What is required | A faithful transcript of every entry is required; pictures do not belong in it.

Available data |
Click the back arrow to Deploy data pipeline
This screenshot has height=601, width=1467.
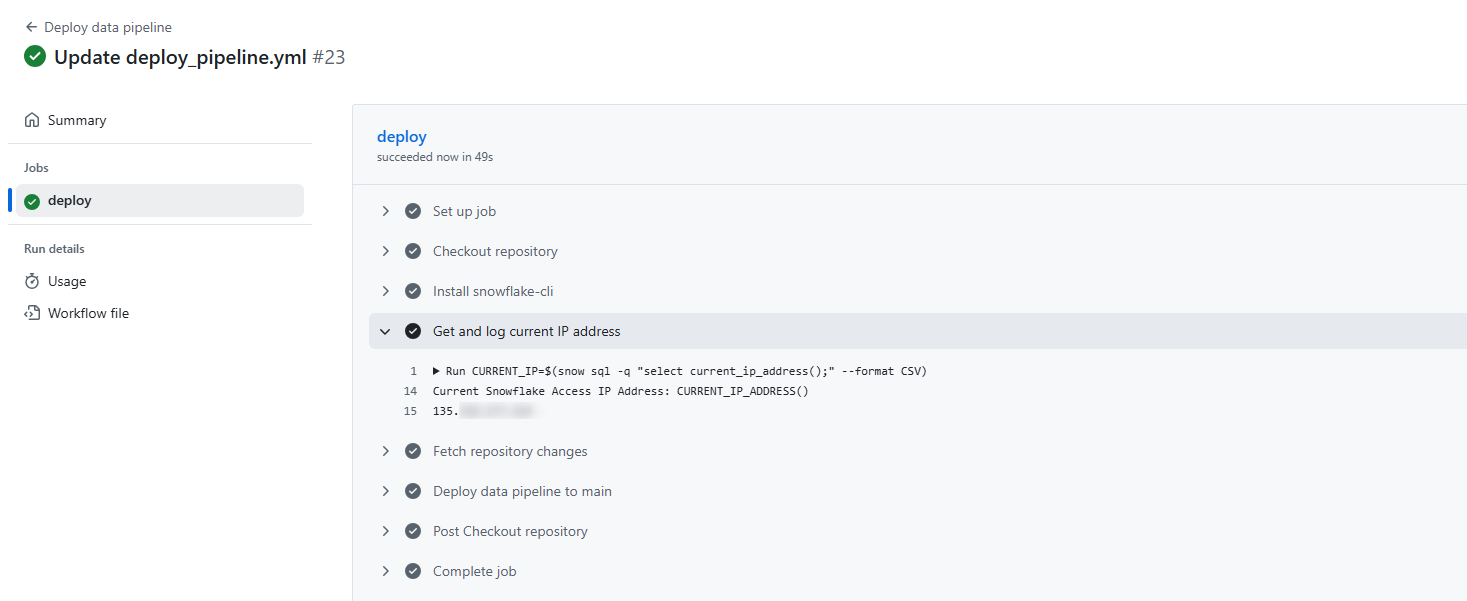point(31,27)
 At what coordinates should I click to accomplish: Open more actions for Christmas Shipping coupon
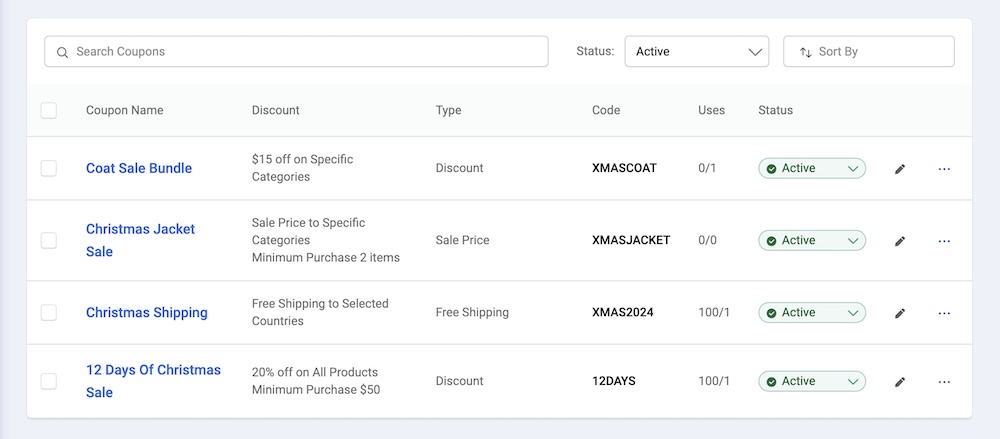944,313
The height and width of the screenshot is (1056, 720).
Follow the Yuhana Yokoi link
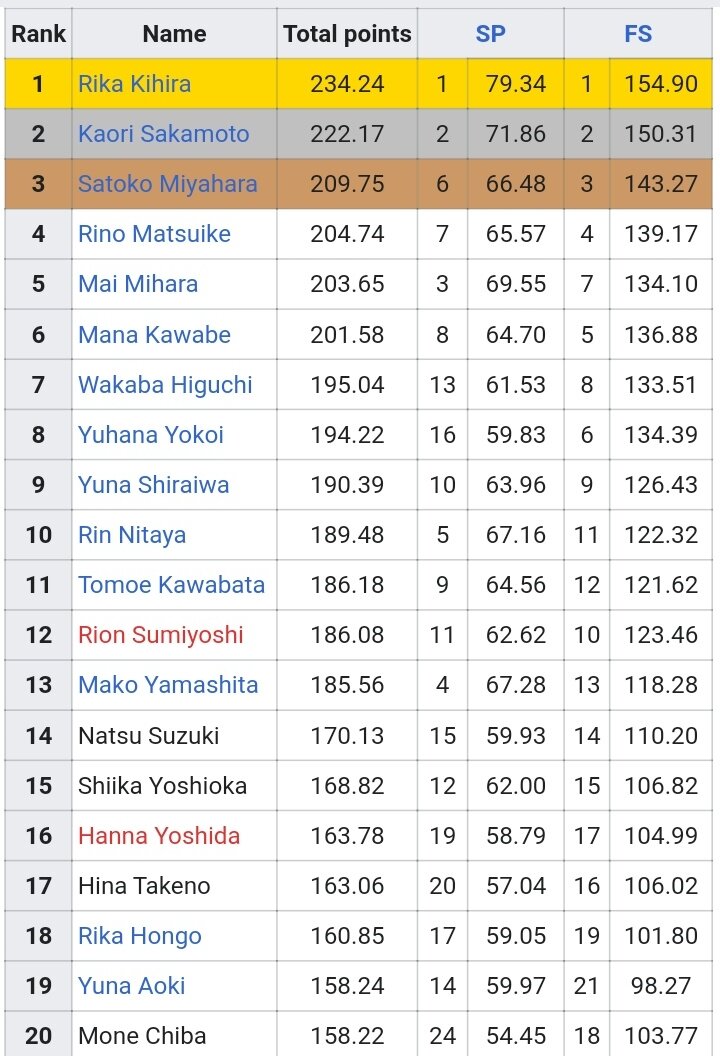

Reply to the task |
Click the back arrow to Deploy data pipeline
This screenshot has height=601, width=1467.
point(31,27)
 At what coordinates should I click to accomplish: Open more actions for Christmas Shipping coupon
944,313
The height and width of the screenshot is (1056, 720).
Follow the Yuhana Yokoi link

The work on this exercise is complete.